Letter of Exchange

CONVENTION BETWEEN THE UNITED STATES OF AMERICA AND THE FEDERAL REPUBLIC OF GERMANY FOR THE AVOIDANCE OF DOUBLE TAXATION AND THE PREVENTION OF FISCAL EVASION WITH RESPECT TO TAXES ON INCOME AND CAPITAL AND TO CERTAIN OTHER TAXES

MESSAGE FROM THE PRESIDENT OF THE UNITED STATES

TRANSMITTING

THE CONVENTION BETWEEN THE UNITED STATES OF AMERICA AND THE FEDERAL REPUBLIC OF GERMANY FOR THE AVOIDANCE OF DOUBLE TAXATION AND THE PREVENTION OF FISCAL EVASION WITH RESPECT TO TAXES ON INCOME AND CAPITAL AND TO CERTAIN OTHER TAXES, TOGETHER WITH A RELATED PROTOCOL, SIGNED AT BONN ON AUGUST 29, 1989

LETTER OF SUBMITTAL

DEPARTMENT OF STATE, Washington, October 24, 1989.

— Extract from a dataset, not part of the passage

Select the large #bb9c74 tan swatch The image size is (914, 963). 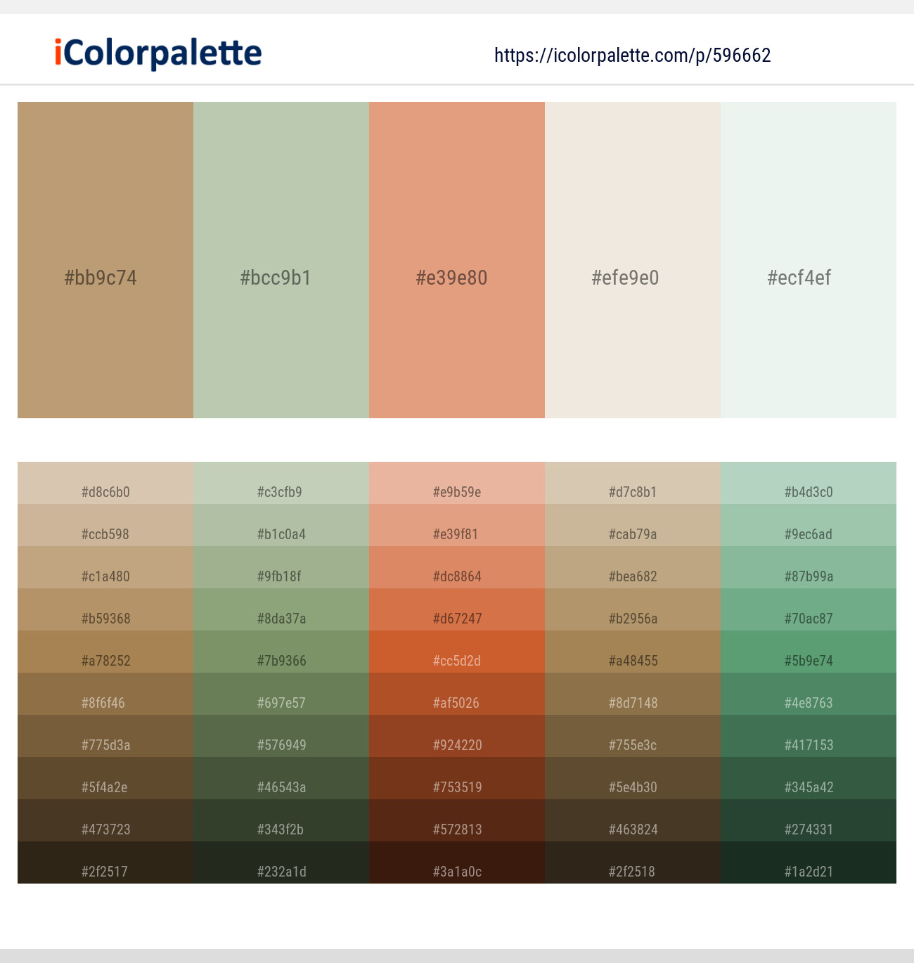(105, 260)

The PRESIDENT, The White House.

     THE PRESIDENT: I have the honor to submit to you, with a view to its transmission to the Senate for advice and consent to ratification, the Convention between the United States of America and the Federal Republic of Germany for the Avoidance of Double Taxation and the Prevention of Fiscal Evasion with respect to Taxes on income and Capital and to Certain Other Taxes, together with a related Protocol, signed at Bonn on August 29, 1989.

   The Convention will replace the existing convention which was signed at Washington on July 22, 1954 and amended by the protocol of September 17, 1965.

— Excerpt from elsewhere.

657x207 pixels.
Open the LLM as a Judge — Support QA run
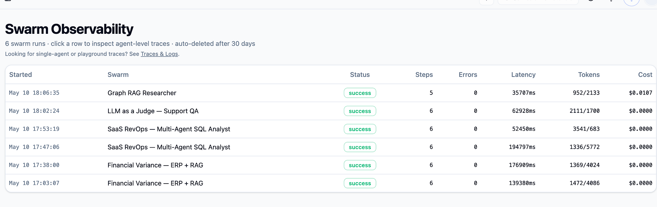tap(330, 111)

     The Convention will reduce the withholding tax on direct investment dividends, on a reciprocal basis, from the present 15 percent to 10 percent in 1990 and to the permanent rate of 5 percent in 1992. This will be a major benefit to United States multinationals with investments, or plans to invest, in the Federal Republic of Germany. The United States Government and the United States business community have been pressing the Germans for such a change since the introduction of the present German integrated tax system in 1977. This withholding reduction will also increase the attractiveness of investment in the United States for German multinationals.

     The Convention also introduces several changes necessary to accommodate important aspects of the Tax Reform Act of 1986. These include, principally, provision for the imposition of a branch tax and strong measures to prevent “treaty shopping.” The United States branch tax, prohibited under the existing convention, will be imposed on United States branches of German corporations for taxable years beginning on or after January 1, 1991. The proposed anti-abuse provision is uniquely tailored to take account of the practical realities of European integration in a manner that promises to become a model for future treaties with European partners.

     A number of provisions in the Convention will have significant impact on particular groups of income recipients.

     The Federal Republic of Germany will reduce its withholding rate on dividends paid to United States portfolio investors, on a non-reciprocal basis, from 15 percent to 10 percent. The United States will treat this reduction as a partial imputation refund, analogous to the imputation credit for corporate tax which German shareholders receive in the Federal Republic with respect to such dividends. This treatment in the United States will assure that the benefit of the German reduction inures to the United States shareholders rather than to the United States Treasury. The United States withholding rate on such dividend to German investors will remain at 15 percent.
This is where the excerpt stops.